======== DATA SHOWN ========

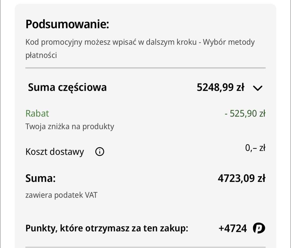Image resolution: width=291 pixels, height=248 pixels.
Task: Click the divider line under promo text
Action: (x=146, y=68)

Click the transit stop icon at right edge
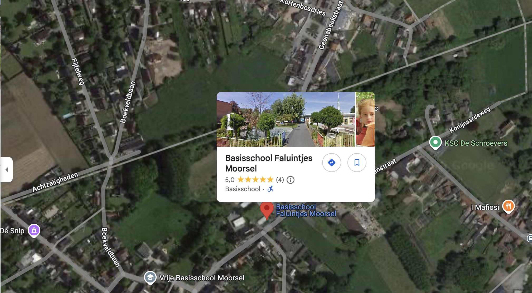pos(529,238)
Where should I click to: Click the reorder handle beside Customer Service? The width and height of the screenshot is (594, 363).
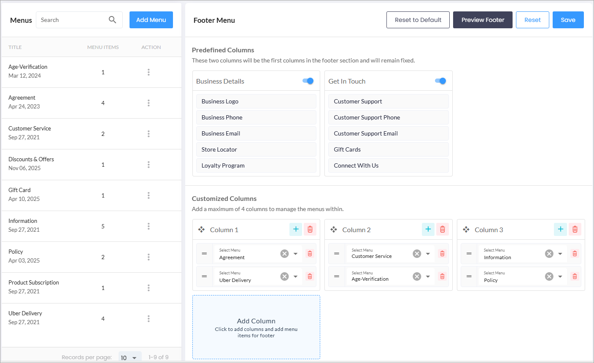337,254
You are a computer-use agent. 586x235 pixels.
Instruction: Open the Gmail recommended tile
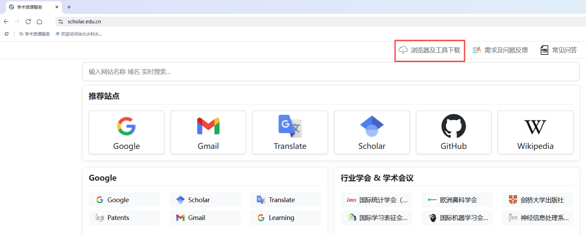(x=208, y=132)
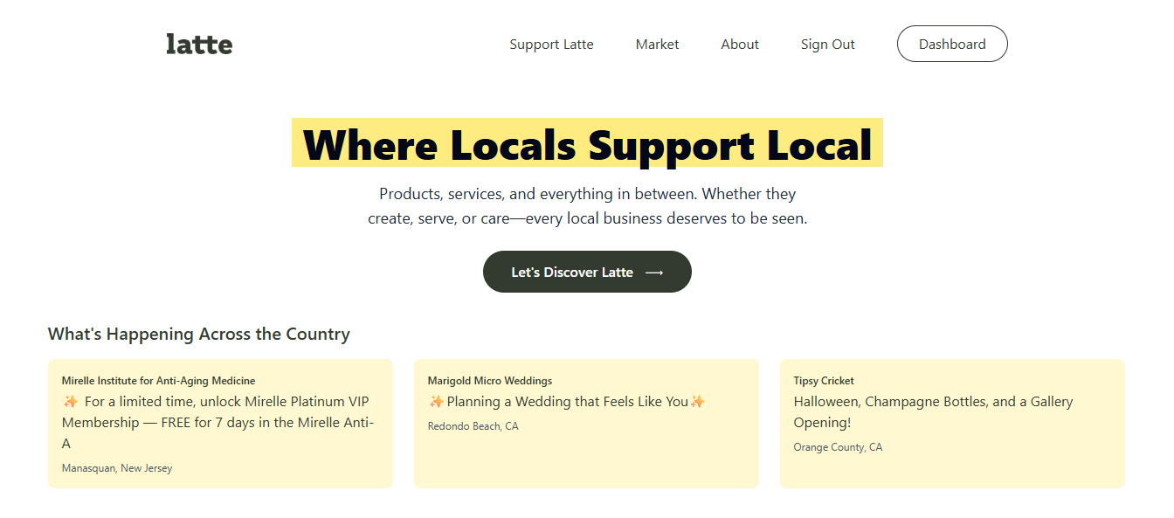Viewport: 1174px width, 518px height.
Task: Select Mirelle Institute for Anti-Aging Medicine name
Action: [x=158, y=381]
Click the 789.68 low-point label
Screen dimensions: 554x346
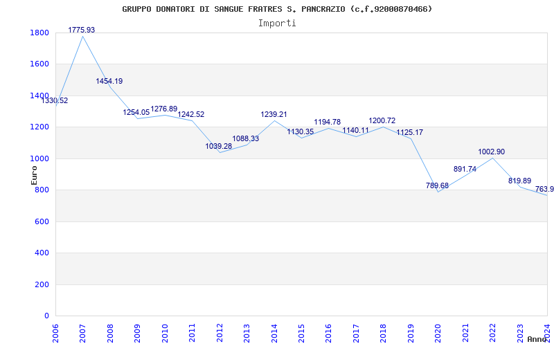(437, 185)
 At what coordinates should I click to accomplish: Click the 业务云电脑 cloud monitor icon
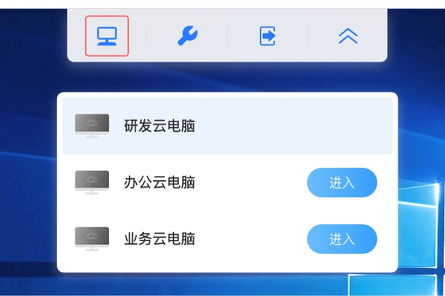click(x=92, y=238)
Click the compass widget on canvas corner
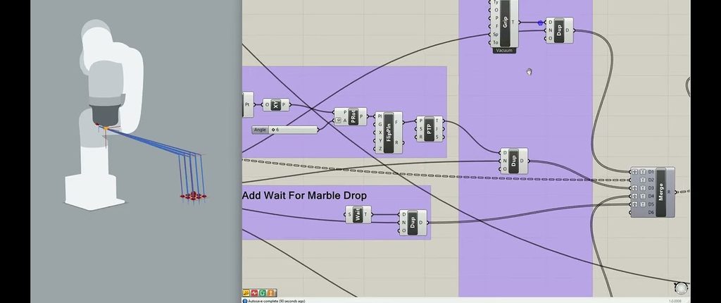Screen dimensions: 721x303 (681, 288)
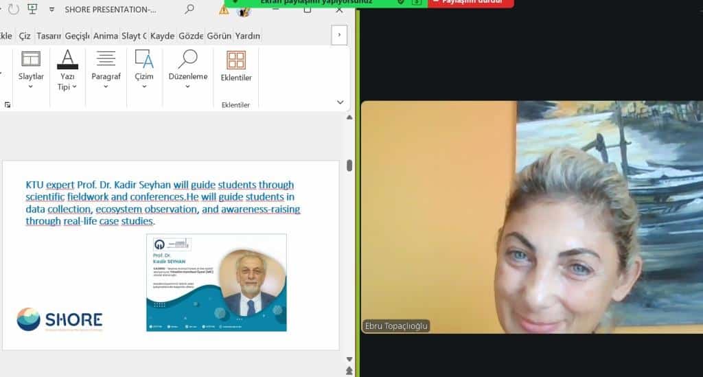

========

In your answer, copy exactly the lines running from the line with "Where should I" to the end of the material above, both included, and omit all pictures.

Where should I click to: Click the reorder handle beside Customer Service? The width and height of the screenshot is (594, 363).
337,254
You are a computer-use agent. 586x235 pixels.
Instruction: Open the Gmail recommended tile
(x=208, y=132)
Viewport: 1174px width, 518px height.
Task: Select Mirelle Institute for Anti-Aging Medicine name
Action: [x=158, y=381]
Click the 789.68 low-point label
Screen dimensions: 554x346
(437, 185)
 At what coordinates should I click to accomplish: Click the 业务云电脑 cloud monitor icon
click(x=92, y=238)
Click the compass widget on canvas corner
Screen dimensions: 721x303 (681, 288)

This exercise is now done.